Currently I have the following setup:
StoreBuilder storeBuilder = Stores.keyValueStoreBuilder(
Stores.persistentKeyValueStore("kafka.topics.table"),
new SomeKeySerde(),
new SomeValueSerde());
streamsBuilder.addStateStore(storeBuilder);
final KStream<byte[], SomeClass> requestsStream = streamsBuilder
.stream("myTopic", Consumed.with(Serdes.ByteArray(), theSerde));
requestsStream
.filter((key, request) -> Objects.nonNull(request))
.process(() -> new SomeClassUpdater("kafka.topics.table", maxNumMatches), "kafka.topics.table");
Properties streamsConfiguration = loadConfiguration();
KafkaStreams streams = new KafkaStreams(streamsBuilder.build(), streamsConfiguration);
streams.start()
Why do I need the local state store, since I'm not doing any other computation with it and the data is also stored in the kafka changelog? Also at what moment does it store in the local store, does it store and commit to the changelog?

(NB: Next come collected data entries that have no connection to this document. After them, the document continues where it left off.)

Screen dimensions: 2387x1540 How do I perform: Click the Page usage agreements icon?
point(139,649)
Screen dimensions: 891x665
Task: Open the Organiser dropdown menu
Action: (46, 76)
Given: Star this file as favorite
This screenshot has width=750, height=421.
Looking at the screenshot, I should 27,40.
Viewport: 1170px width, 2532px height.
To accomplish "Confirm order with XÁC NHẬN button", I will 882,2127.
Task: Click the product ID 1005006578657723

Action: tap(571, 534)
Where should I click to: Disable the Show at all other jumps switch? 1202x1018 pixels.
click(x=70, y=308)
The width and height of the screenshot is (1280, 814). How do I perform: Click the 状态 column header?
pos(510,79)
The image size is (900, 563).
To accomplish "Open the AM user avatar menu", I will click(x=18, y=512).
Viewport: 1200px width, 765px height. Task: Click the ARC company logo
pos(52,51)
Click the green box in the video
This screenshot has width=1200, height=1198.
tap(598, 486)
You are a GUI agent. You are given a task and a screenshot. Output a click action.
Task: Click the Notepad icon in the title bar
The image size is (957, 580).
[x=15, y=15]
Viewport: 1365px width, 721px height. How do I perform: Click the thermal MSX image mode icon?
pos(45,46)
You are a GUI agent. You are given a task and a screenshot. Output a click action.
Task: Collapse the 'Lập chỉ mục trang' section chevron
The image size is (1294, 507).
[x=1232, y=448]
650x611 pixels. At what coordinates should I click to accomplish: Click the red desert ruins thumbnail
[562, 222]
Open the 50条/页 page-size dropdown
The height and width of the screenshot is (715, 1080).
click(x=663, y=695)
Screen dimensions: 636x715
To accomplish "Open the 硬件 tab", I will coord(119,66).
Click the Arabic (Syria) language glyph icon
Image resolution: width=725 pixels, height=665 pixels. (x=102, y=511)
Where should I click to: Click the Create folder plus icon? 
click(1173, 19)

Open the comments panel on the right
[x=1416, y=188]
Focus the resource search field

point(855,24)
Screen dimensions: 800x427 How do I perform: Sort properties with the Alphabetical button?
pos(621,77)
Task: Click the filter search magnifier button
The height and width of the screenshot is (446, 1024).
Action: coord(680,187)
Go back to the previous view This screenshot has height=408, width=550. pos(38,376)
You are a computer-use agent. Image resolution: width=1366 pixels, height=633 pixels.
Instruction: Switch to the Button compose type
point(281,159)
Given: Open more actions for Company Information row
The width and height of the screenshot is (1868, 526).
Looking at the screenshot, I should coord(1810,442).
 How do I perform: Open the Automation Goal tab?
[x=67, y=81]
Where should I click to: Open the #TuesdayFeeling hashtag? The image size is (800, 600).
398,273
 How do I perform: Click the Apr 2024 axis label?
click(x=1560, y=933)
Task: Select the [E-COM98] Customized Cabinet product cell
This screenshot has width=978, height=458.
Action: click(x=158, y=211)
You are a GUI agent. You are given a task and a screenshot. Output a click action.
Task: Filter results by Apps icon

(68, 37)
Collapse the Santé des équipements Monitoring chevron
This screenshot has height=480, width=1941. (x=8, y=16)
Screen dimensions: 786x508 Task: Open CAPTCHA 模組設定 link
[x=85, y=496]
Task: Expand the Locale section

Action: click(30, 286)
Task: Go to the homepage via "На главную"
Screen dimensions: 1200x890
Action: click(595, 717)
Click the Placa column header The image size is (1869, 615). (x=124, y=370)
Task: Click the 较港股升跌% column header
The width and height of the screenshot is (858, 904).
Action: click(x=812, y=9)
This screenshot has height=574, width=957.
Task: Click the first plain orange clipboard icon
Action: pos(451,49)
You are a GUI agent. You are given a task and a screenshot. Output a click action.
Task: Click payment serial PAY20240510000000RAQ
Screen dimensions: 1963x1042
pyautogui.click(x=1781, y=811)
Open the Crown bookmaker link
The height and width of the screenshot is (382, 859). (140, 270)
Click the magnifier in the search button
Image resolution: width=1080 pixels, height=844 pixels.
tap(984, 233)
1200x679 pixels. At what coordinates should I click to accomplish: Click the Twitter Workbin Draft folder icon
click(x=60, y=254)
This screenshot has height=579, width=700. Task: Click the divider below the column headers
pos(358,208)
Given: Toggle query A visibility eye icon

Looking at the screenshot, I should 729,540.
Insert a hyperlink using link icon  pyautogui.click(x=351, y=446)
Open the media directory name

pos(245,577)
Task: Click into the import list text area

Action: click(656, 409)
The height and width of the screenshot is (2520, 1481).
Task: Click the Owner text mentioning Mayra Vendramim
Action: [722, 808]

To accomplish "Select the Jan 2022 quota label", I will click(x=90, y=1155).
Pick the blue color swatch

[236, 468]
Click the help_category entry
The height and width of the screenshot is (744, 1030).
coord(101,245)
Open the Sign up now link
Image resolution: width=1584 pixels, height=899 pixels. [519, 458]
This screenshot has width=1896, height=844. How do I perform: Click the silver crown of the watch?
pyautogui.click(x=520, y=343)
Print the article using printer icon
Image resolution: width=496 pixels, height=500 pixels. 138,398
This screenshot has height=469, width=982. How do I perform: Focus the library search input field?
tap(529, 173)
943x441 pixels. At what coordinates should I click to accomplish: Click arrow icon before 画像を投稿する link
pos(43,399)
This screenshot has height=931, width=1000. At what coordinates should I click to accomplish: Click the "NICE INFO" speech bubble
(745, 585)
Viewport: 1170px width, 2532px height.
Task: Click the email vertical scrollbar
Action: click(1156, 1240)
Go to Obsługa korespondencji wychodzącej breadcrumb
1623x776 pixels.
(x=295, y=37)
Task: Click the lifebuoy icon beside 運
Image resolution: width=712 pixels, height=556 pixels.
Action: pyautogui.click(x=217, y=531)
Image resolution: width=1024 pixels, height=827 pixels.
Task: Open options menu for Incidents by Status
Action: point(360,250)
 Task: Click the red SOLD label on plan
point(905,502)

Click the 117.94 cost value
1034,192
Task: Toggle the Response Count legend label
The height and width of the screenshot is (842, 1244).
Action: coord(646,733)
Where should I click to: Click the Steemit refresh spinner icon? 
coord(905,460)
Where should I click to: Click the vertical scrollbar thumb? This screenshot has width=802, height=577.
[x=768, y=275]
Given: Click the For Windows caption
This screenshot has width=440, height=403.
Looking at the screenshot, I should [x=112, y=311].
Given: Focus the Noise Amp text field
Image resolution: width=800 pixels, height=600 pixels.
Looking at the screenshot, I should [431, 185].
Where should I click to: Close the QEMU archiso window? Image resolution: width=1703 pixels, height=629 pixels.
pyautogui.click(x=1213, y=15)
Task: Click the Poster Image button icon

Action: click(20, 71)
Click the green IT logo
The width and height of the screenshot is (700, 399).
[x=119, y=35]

The problem that I'm facing is that I'm storing localy and in time I run into memory problems especially when it repartitions often. Because the old partitions still sit around and fill the memory. So my questions are, why do we need the persistence with rocksdb since:
- the data is persisted in kafka changelog
- ramdisk is gone anyway when the container is gone.